THE TASK:
Copy out all lines of the listing below that hold "Open".

INPUT FOR THIS TASK:
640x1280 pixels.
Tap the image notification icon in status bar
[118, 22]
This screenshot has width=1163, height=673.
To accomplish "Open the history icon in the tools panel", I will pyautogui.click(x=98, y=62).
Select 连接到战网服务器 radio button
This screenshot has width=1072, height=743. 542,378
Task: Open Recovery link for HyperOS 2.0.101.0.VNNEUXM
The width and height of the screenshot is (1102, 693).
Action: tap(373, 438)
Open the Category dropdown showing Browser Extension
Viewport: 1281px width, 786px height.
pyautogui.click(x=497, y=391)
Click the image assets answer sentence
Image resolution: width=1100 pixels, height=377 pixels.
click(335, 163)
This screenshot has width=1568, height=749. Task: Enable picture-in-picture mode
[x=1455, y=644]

ANSWER SECTION:
To accomplish "Open the history icon in the tools panel", I will pyautogui.click(x=98, y=62).
Task: Open Recovery link for HyperOS 2.0.101.0.VNNEUXM
Open the Category dropdown showing Browser Extension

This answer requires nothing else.